§ Work request
Skipping any pictures, give all of the records below again exactly.

Start of Given data

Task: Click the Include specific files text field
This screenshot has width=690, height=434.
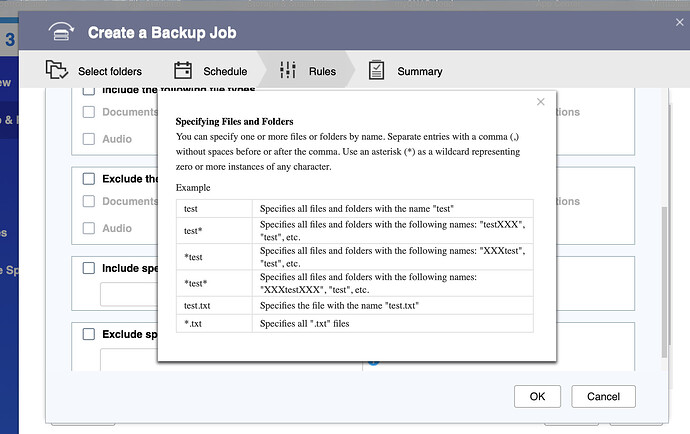Action: 129,293
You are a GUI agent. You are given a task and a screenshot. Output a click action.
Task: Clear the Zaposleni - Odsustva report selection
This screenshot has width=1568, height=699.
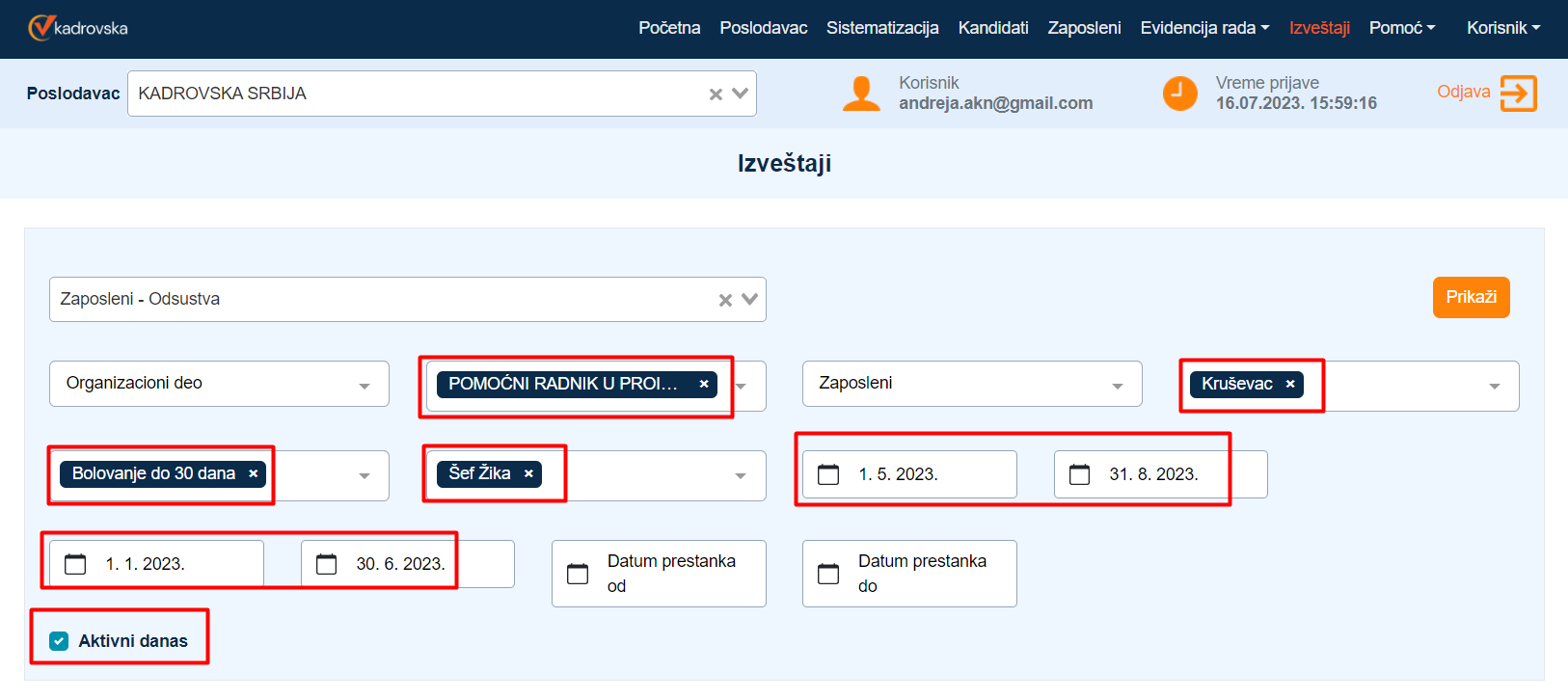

End of Given data

§ Result of this exercise
Task: Click the Include specific files text field
This screenshot has width=690, height=434.
Action: 129,293
You are a GUI agent. You are given a task and a screenshot. Output a click action.
Task: Clear the Zaposleni - Odsustva report selection
This screenshot has width=1568, height=699.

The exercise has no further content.